*What to do:*
Below are entries; copy exactly, and only, the lines from the one containing "This screenshot has width=1046, height=476." through their final line, leaving out pictures.

*Records contained in a dataset:*
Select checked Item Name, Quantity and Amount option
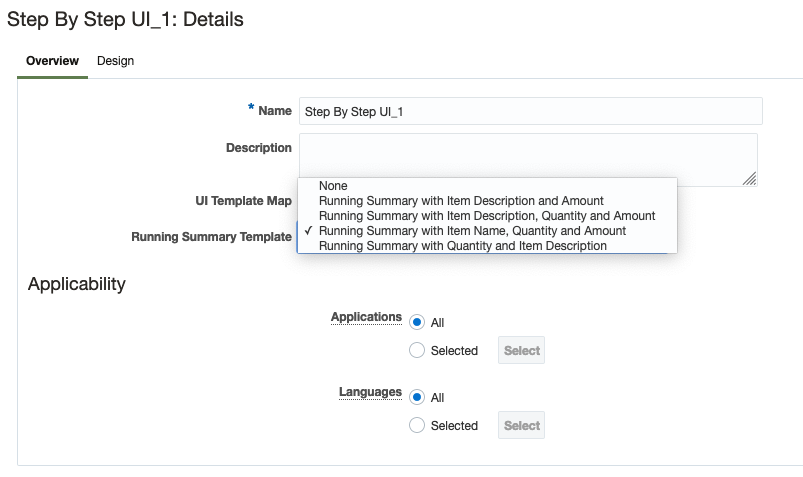Screen dimensions: 803x477 [x=472, y=231]
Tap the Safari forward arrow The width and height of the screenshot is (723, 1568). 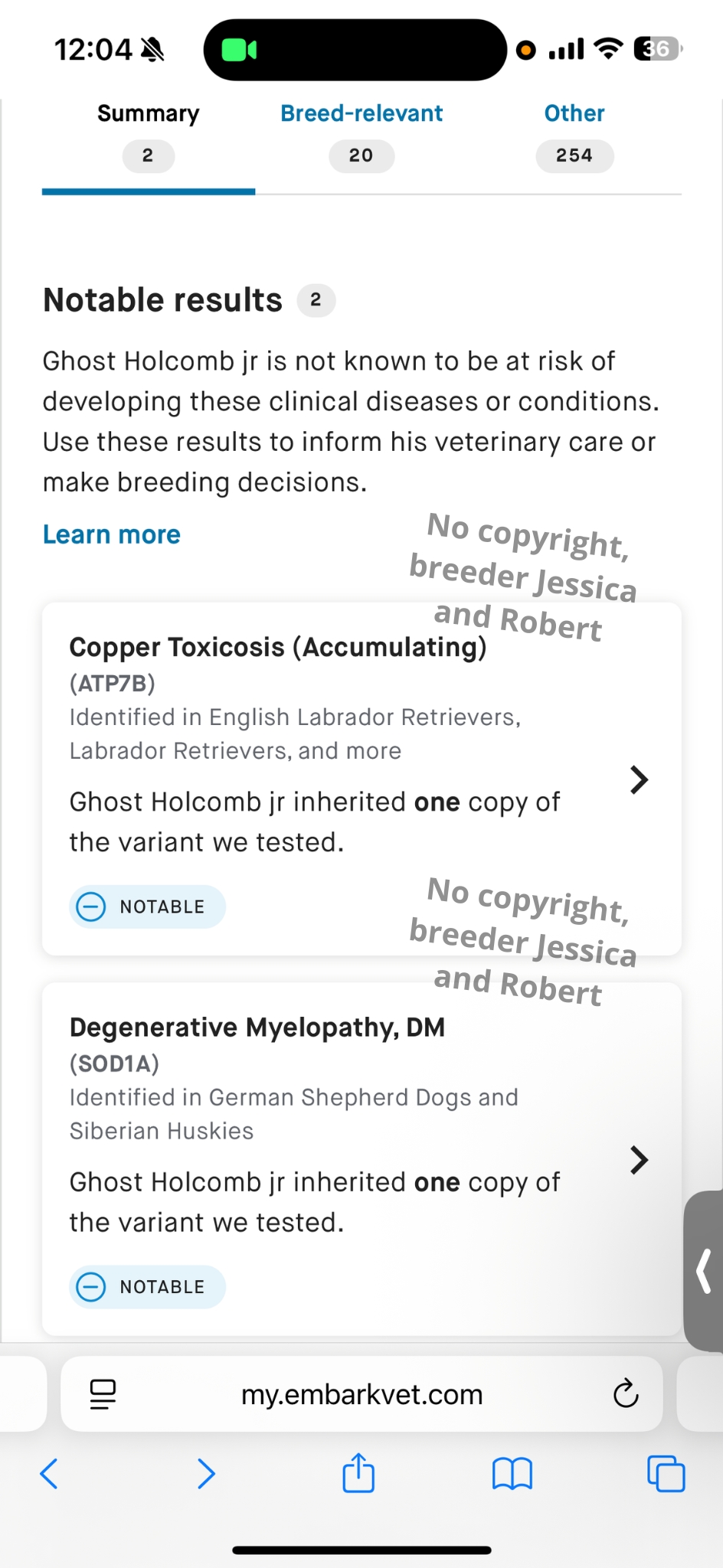206,1473
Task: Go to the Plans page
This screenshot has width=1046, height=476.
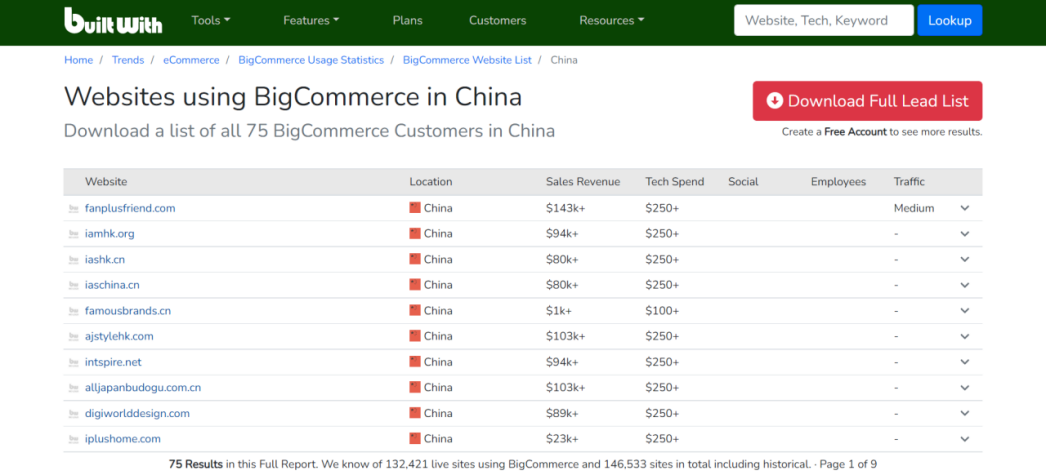Action: click(x=407, y=20)
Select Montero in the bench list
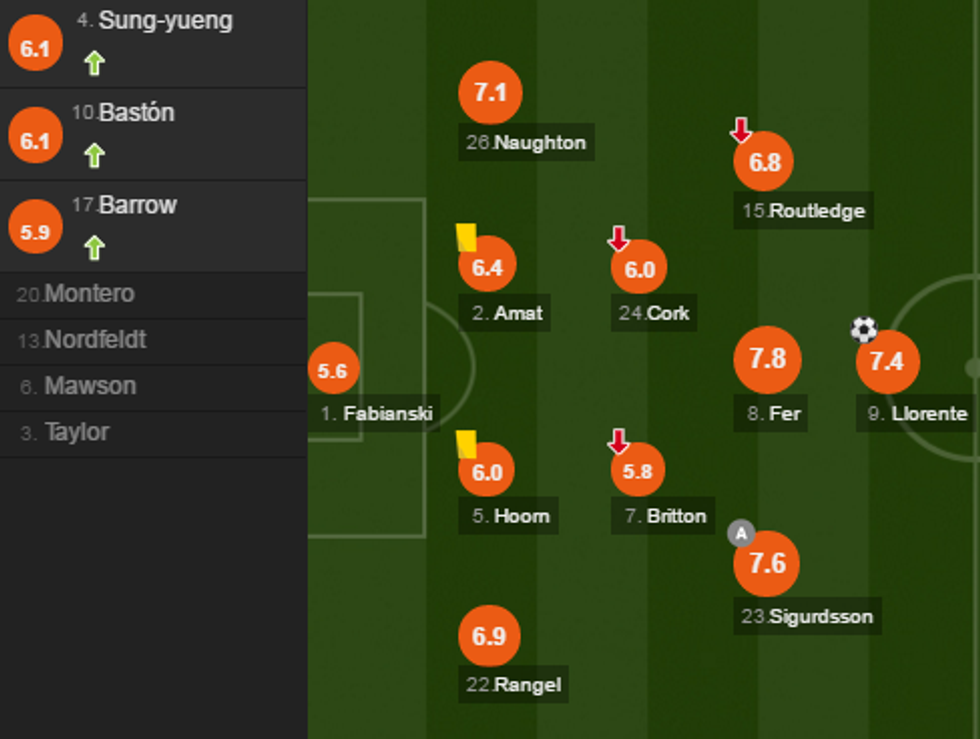Image resolution: width=980 pixels, height=739 pixels. click(x=90, y=294)
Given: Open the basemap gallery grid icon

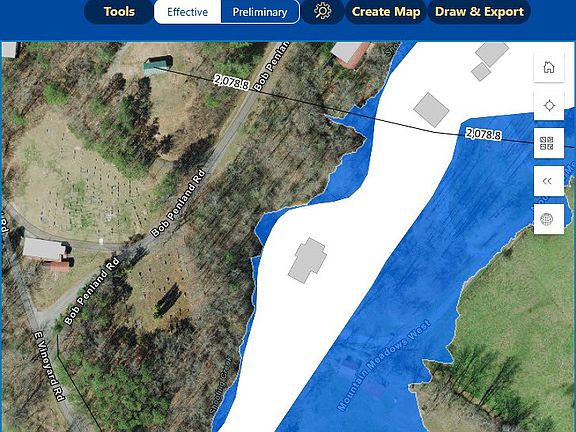Looking at the screenshot, I should click(549, 143).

*Answer to the exercise:*
This screenshot has width=1046, height=476.
Action: click(x=407, y=20)
Select Montero in the bench list
Image resolution: width=980 pixels, height=739 pixels. click(x=90, y=294)
Given: Open the basemap gallery grid icon

Looking at the screenshot, I should click(549, 143).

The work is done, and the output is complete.